Romperse el traste
El sacerdote Julio César Grassi, fue condenado ayer a 15 años de prisión por el Tribunal Oral número 1 de Morón, en la causa que se le seguía por abuso sexual y corrupción de menores, pero no irá a la cárcel y tiene prohibido salir del país.
Los jueces Luis Andueza, Jorge Carrera y Mario Gómez dieron a conocer la sentencia, después de haber encabezado 200 audiencias desde el 19 de agosto de 2008, hace más de nueve meses.
El sacerdote tiene prohibido acercarse a los jóvenes denunciantes y a otros chicos en lugares privados o a solas.
Al respecto, Grassi expresó que la sentencia es "injusta" y que para él es un día "muy triste y terrible", ya que se considera "víctima de una injusticia".
"Se trató de hacer algo salomónico que no es salomónico; es una injusticia, la condena es injusta por más que me hayan librado de cargos", dijo el sacerdote a la prensa en los tribunales de Morón.
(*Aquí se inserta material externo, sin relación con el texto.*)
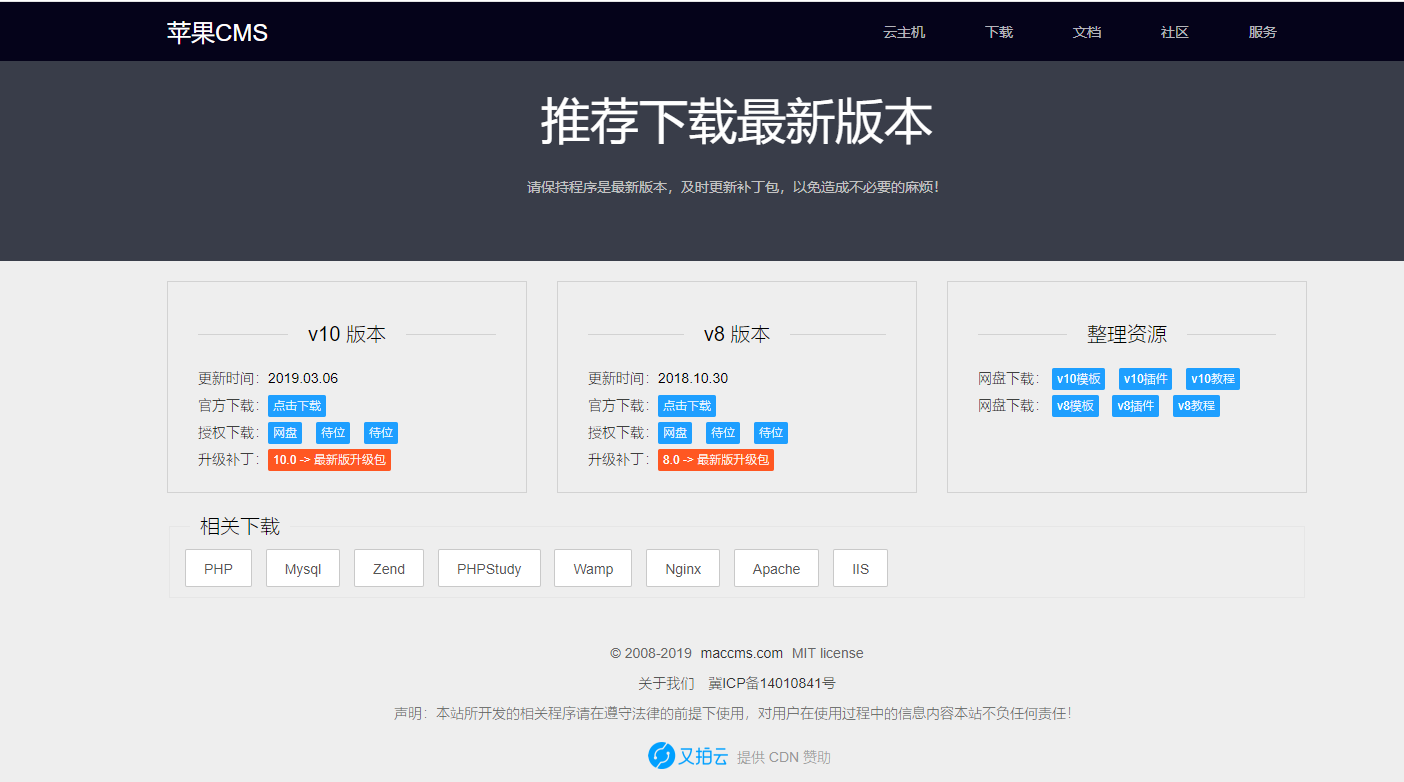The image size is (1404, 782).
Task: Open the 云主机 menu item
Action: (903, 31)
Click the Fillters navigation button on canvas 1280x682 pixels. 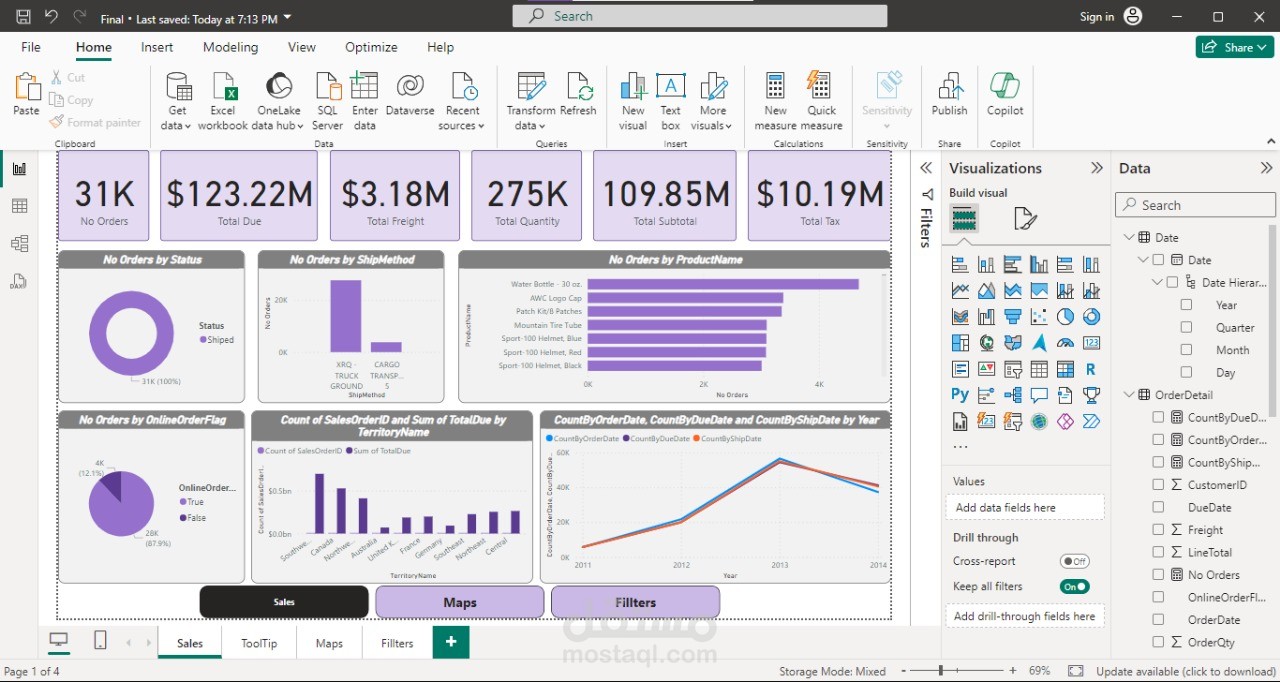coord(635,602)

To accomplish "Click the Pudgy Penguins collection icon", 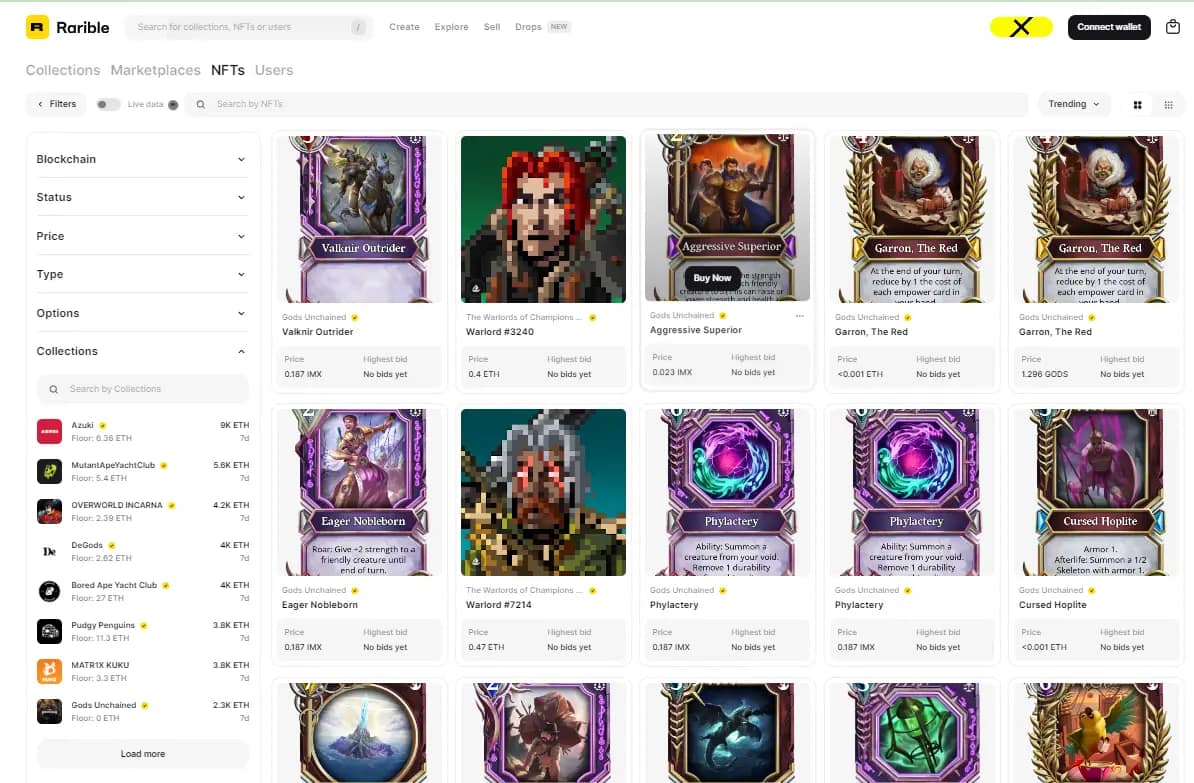I will [x=49, y=631].
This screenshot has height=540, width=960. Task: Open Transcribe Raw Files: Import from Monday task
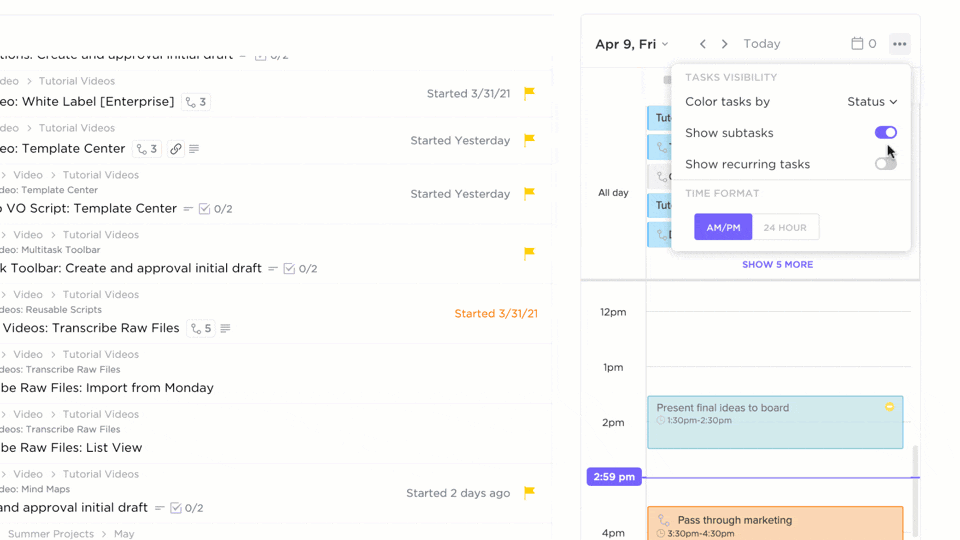point(107,388)
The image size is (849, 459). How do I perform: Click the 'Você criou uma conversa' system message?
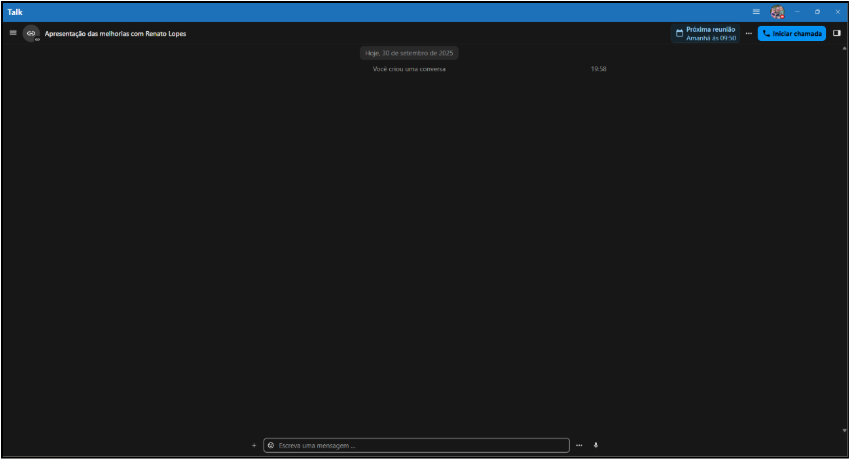click(x=409, y=69)
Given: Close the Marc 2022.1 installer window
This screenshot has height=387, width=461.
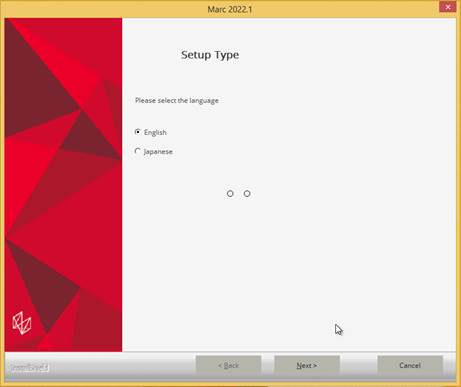Looking at the screenshot, I should [448, 7].
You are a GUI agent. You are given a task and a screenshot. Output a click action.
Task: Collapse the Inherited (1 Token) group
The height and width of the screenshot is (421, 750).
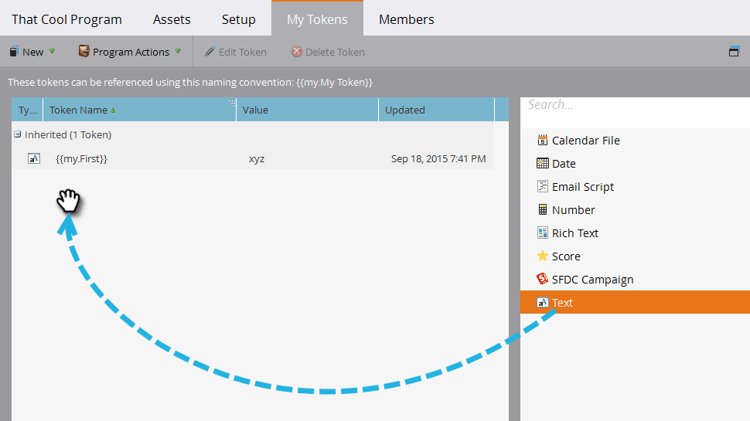17,134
El cura insistió, pese al fallo, con que "se demostró que la acusación era mentira" y sostuvo que "ahora va a haber que luchar con las pruebas, vamos a apelar y seguramente ellos van a apelar para hacer valer a sus testigos".
"Esto es terrible, no lo esperaba en absoluto; es un día muy triste, pero voy a seguir trabajando como hasta ahora, pues soy víctima de una injusticia", enfatizó.
Es verdad, el día de ayer fue terrible, pero porque le dieron 15 años a Grassi en lugar de que se pudra toda su vida en la cárcel. Abría que entender que un hombre que abuso y corrompió a menores escudándose en los preceptos de un Dios, bajo ningún punto de vista es víctima de una injusticia.
Cuando la sentencia quede firme, ojala que siga trabajando en prisión, rompiendose el traste. Se hará justicia.